Inaugural Herbert Kurz Chair, panel on aggressive street policing tactics

In my position as the Herbert Kurz Chair of Constitutional Law and Civil Liberties at CUNY Brooklyn College, I have the ability to create public programing about constitutional law and civil rights issues that are concern to our Brooklyn College community and to citizens more broadly.  The first inaugural Kurz Chair programing is the following panel, with details below.  We have a fantastic lineup of panelists on April 18, 2013 and invite all to attend.


ARE WE SAFER?  Costs, Benefits, and Alternatives to 20 Years of Aggressive Street Policing Tactics

April 18, 2013, Thursday, 12:30pm to 2PM

Woody Tanger Auditorium, 2900 Bedford Avenue, Brooklyn, NY 11210

(Tanger is in the Library building on the Brooklyn College campus)

John DeCarlo is an Associate Professor in the Criminal Justice Department of the University of New Haven. DeCarlo, is the former chief of police in Branford, Conn. During his time there, he was known for instituting a more “evidence based” and “community-oriented” approach to policing. For this, FBI Director Robert Mueller called him “an inspiration to others.” DeCarlo’s major fields of research include the use of force by police officers and the weapons focus effect. In 2009, he authored a chapter on Amadou Diallo in African Americans and Criminal Justice: An Encyclopedia (Greenwood Press: New York).

Michael Powell, a New Yorker born and raised, is the Gotham columnist for Metro section of The New York Times, where he has written often on the city's stop-and-frisk policies.  He has also written about the surveillance of Muslim communities including at area universities. He has written profiles of Barack Obama, Rudy Giuliani, evolutionary biologist Richard Dawkins and an assortment of aging film critics, cantankerous judges and a Supreme Court Justice. He shared in the 2009 Pulitzer Prize for the New York Times’ coverage of Client # 9, aka Elliot Spitzer. In a decade at The Washington Post, he wrote on national politics for the Style Section and served as New York bureau chief, an assignment he began on Sept. 2nd, 2001.

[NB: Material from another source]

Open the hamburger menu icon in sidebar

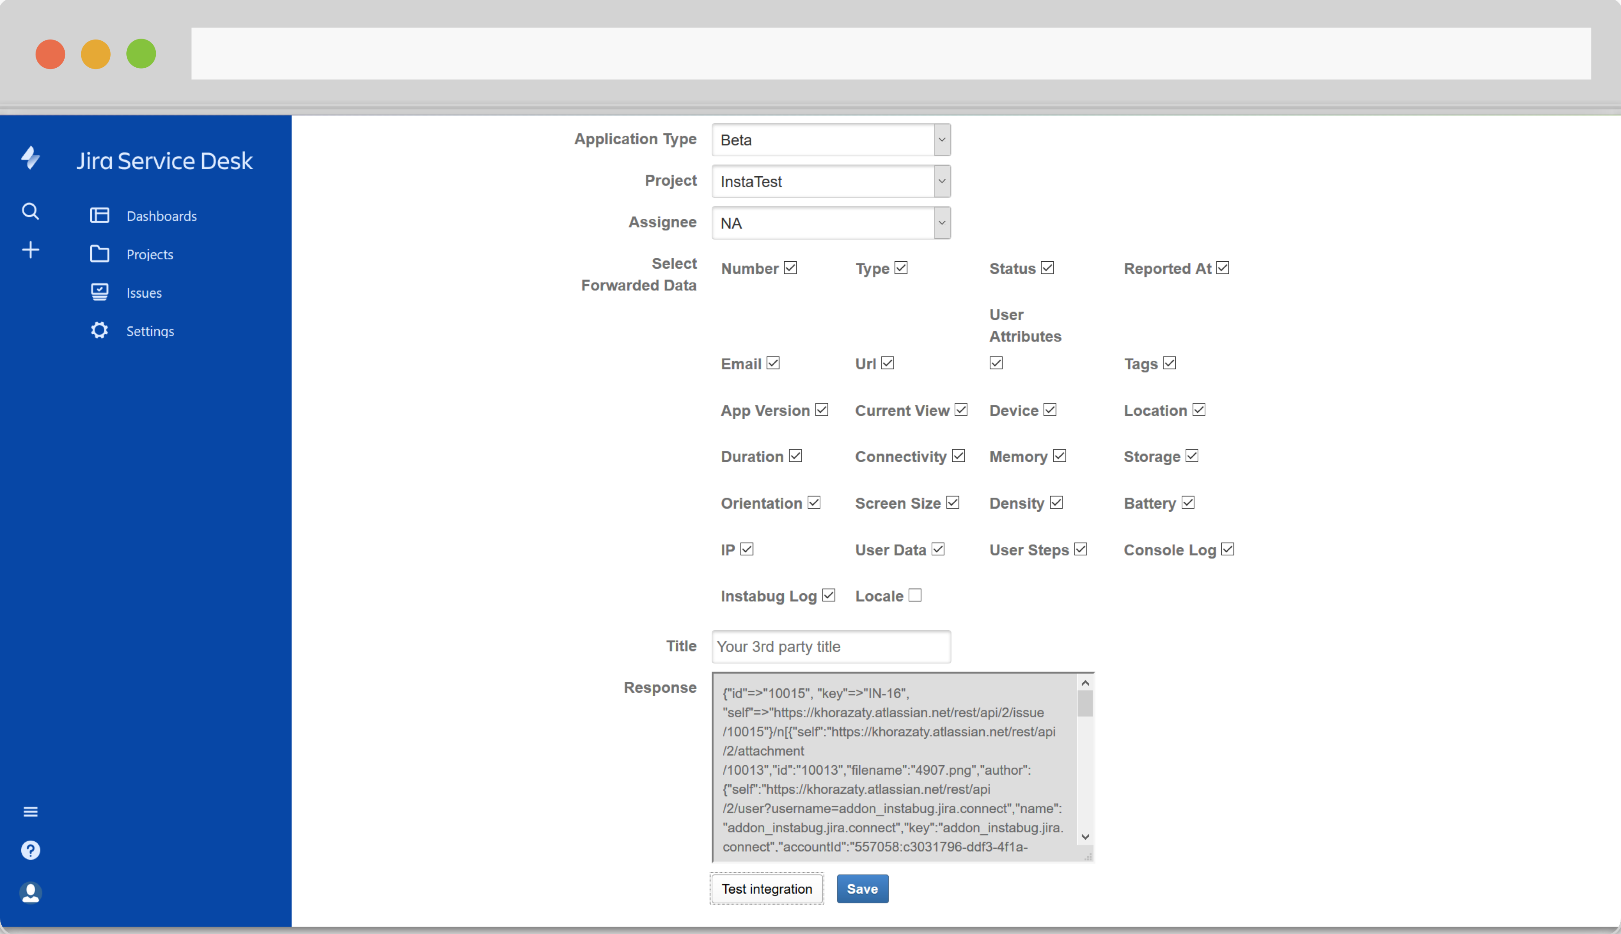pyautogui.click(x=30, y=812)
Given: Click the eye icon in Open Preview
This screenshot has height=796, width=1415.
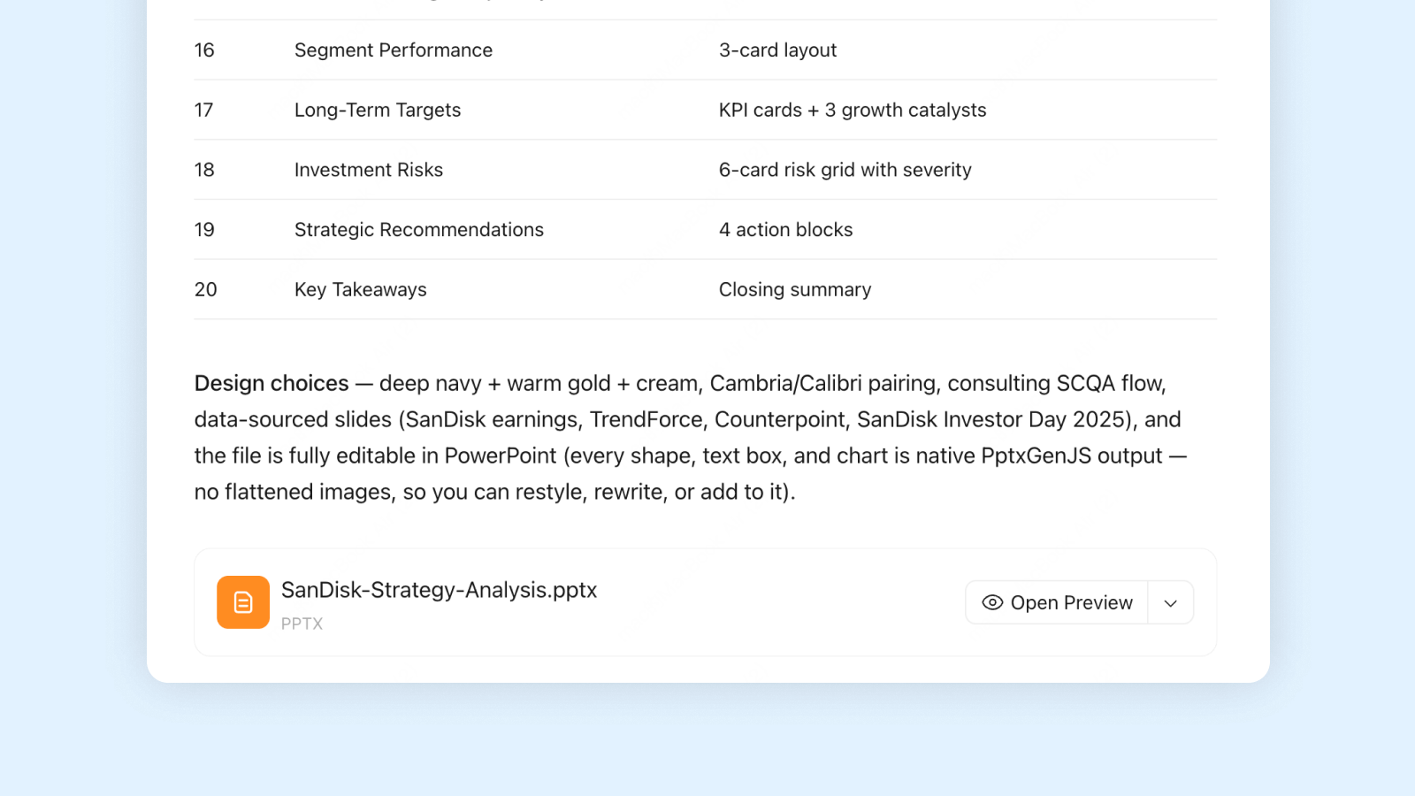Looking at the screenshot, I should [992, 602].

Alex S. Vitale is Associate Professor of Sociology at Brooklyn College, where he teaches criminology and sociology of law. His research deals with the politics of urban policing. He is the author of City of Disorder: How the Quality of Life Campaign Transformed New York Politics (NYU Press) and has been published in Urban Affairs, Policing and Society, Criminology and Public Policy, Mobilization, and Current Sociology. His comments on policing regularly appear in the news including the New York Times, Wall Street Journal, and NPR.

Franklin E. Zimring is the William G. Simon Professor of Law and Wolfen Distinguished Scholar at the UC Berkeley He is a frequent consultant for the FBI, the Police Foundation, the Department of Justice, and New York City, including its police department. A member of the American Academy of Arts and Sciences, Zimring is on the editorial boards of numerous journals, including Punishment and Society, Homicide Studies, and the Journal of Criminal Justice. He is the author of The Great American Crime Decline and The City that Became Safe:  New York’s Lessons for Urban Crime and Its Control (both with Oxford Univ. Press).